SpaceDrive：Infusing Spatial Awareness into VLM-based Autonomous Driving

Paper Title: SpaceDrive: Infusing Spatial Awareness into VLM-based Autonomous Driving

Paper Link: https://arxiv.org/abs/2512.10719

Project Page: https://zhenghao2519.github.io/SpaceDrive_Page/

Authors: Peizheng Li, Zhenghao Zhang, David Holtz, Hang Yu, Yutong Yang, Yuzhi Lai, Rui Song, Andreas Geiger, Andreas Zell

Affiliations: Mercedes-Benz AG, University of Tübingen, Tübingen AI Center, TU Munich, Karlsruhe Institute of Technology, University of Stuttgart, UCLA

Abstract

Vision-Language-Action Models (VLAs) are emerging as a new paradigm for end-to-end autonomous driving, leveraging their strong generalization and semantic understanding capabilities. However, existing 2D VLM-based driving systems exhibit significant shortcomings in handling fine-grained 3D spatial relationships, which are core requirements for spatial reasoning and trajectory planning. To address this, Mercedes-Benz and the University of Tübingen jointly propose SpaceDrive, a spatially-aware VLM-based autonomous driving framework.

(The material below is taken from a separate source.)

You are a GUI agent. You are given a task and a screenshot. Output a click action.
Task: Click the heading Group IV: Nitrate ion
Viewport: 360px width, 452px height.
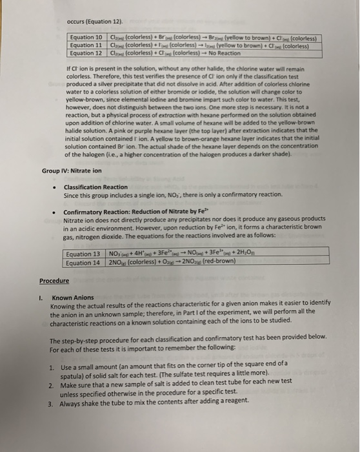[72, 171]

Its core innovation lies in abandoning the conventional VLM approach of treating coordinate values as text tokens, and instead introducing 3D Positional Encoding (PE) as a universal spatial representation. Specifically, SpaceDrive first explicitly fuses visual tokens with 3D PE in the feature space. It then uses the same universal 3D PE to replace the corresponding coordinate text tokens in the prompt, serving as the interface for the foundation model’s input and output. Furthermore, SpaceDrive employs a regression decoder instead of a classification head to predict planned trajectory coordinates, circumventing the inherent limitations of language models in numerical processing. Experiments show that compared to existing VLM/VLA methods, SpaceDrive achieves state-of-the-art (SOTA) performance in open-loop evaluation on nuScenes and ranks second in the closed-loop Bench2Drive evaluation with a driving score of 78.02, significantly improving planning geometric accuracy and safety.

Core Insights

Current VLM applications in autonomous driving face two fundamental limitations that constrain their potential as general driving agents:

Disconnect between 2D Semantics and 3D Geometry: VLMs are primarily pre-trained on large-scale 2D image-text pairs, leading to a severe lack of 3D spatial priors. This results in ambiguous scene descriptions and defective spatial reasoning capabilities.
Defects of Numerical Tokenization: In language models, coordinates are typically decomposed digit-by-digit into characters or numbers (e.g., “3.82” becomes “3”, “.”, “8”, “2”). This process essentially fits the joint distribution of tokens rather than performing numerical computation. It ignores the continuous, neighboring structure of numerical values (e.g., “3.72” is closer to “3.82” than “3.12”) and averages the importance of tokens from different digit positions (e.g., equal loss weight for “3” and “2” in “3.82”), fundamentally limiting the accuracy and stability of continuous numerical prediction.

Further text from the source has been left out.